Nothing but the lines from the one with "Özelleştirme (123, 736)" down to the one with "Hepsini kabul et (387, 736)" should be returned, exactly and with both ends included, from the material below.

-=-=-=-=-

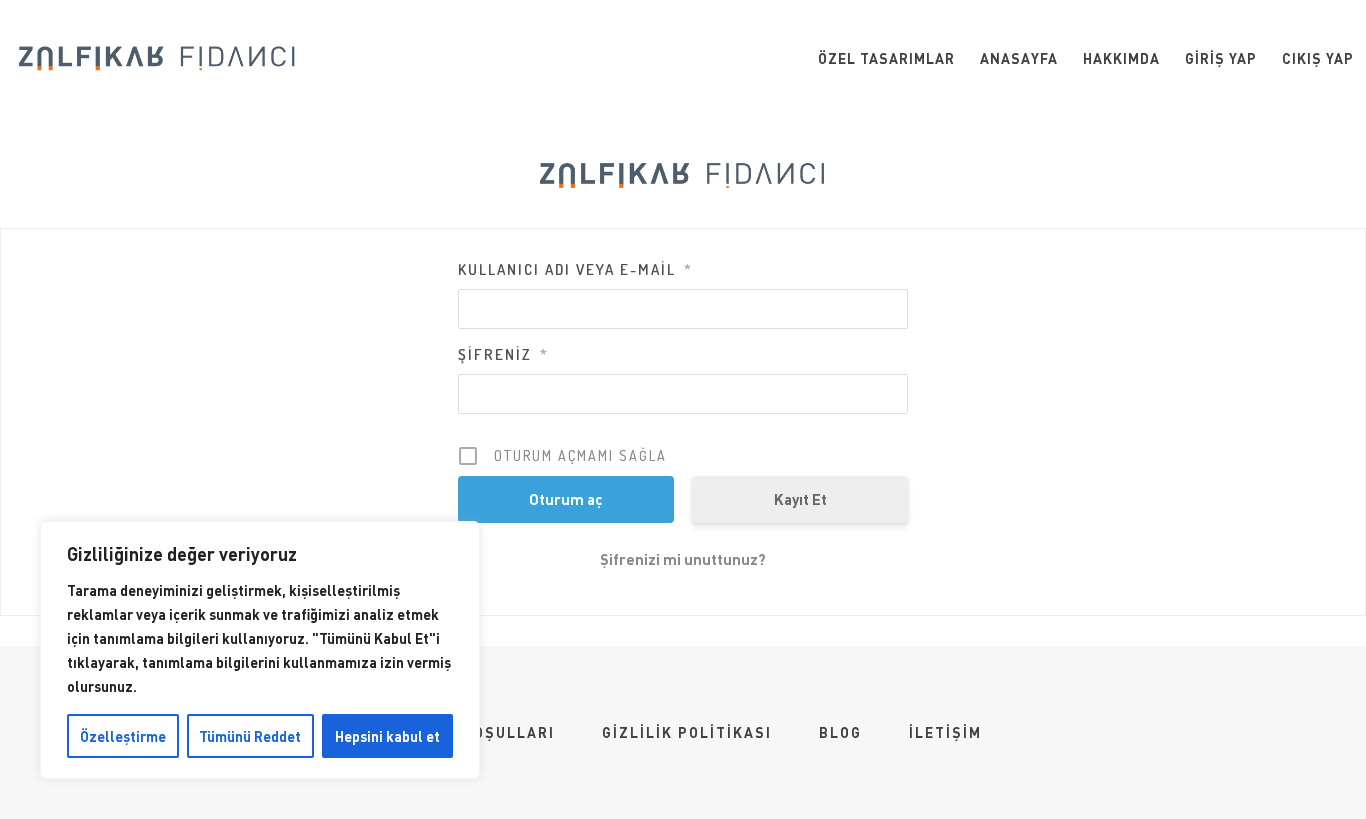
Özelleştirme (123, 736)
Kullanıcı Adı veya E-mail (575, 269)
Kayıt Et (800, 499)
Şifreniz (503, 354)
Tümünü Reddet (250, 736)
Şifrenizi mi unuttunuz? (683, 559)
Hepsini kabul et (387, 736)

-=-=-=-=-

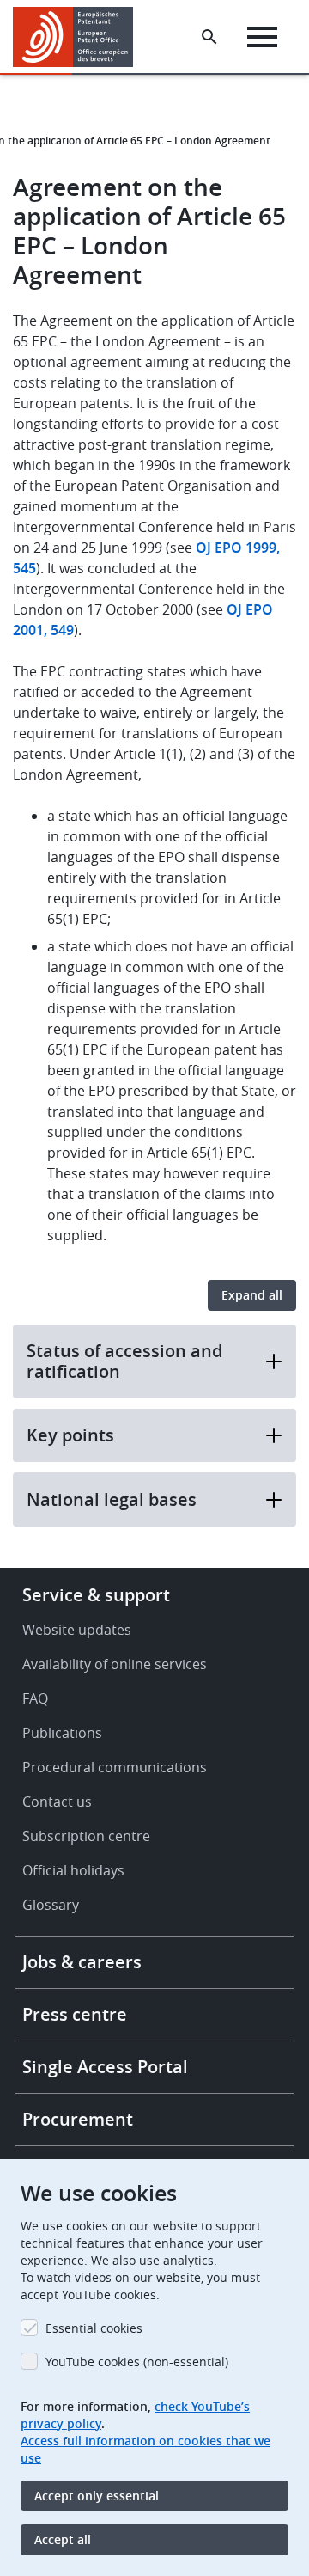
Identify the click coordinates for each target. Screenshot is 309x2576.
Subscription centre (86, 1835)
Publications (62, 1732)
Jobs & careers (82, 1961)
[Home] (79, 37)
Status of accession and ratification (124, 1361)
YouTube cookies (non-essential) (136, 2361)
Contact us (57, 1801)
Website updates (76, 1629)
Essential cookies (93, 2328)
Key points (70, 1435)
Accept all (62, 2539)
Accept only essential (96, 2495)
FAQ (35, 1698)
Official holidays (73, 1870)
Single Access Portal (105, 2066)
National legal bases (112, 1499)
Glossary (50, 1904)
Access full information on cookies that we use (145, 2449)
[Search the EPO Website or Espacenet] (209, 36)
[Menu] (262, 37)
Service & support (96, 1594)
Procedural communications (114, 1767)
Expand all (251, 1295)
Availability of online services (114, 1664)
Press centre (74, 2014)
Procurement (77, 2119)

-=-=-=-=-

■ REPLY:
Özelleştirme (123, 736)
Kullanıcı Adı veya E-mail (575, 269)
Kayıt Et (800, 499)
Şifreniz (503, 354)
Tümünü Reddet (250, 736)
Şifrenizi mi unuttunuz? (683, 559)
Hepsini kabul et (387, 736)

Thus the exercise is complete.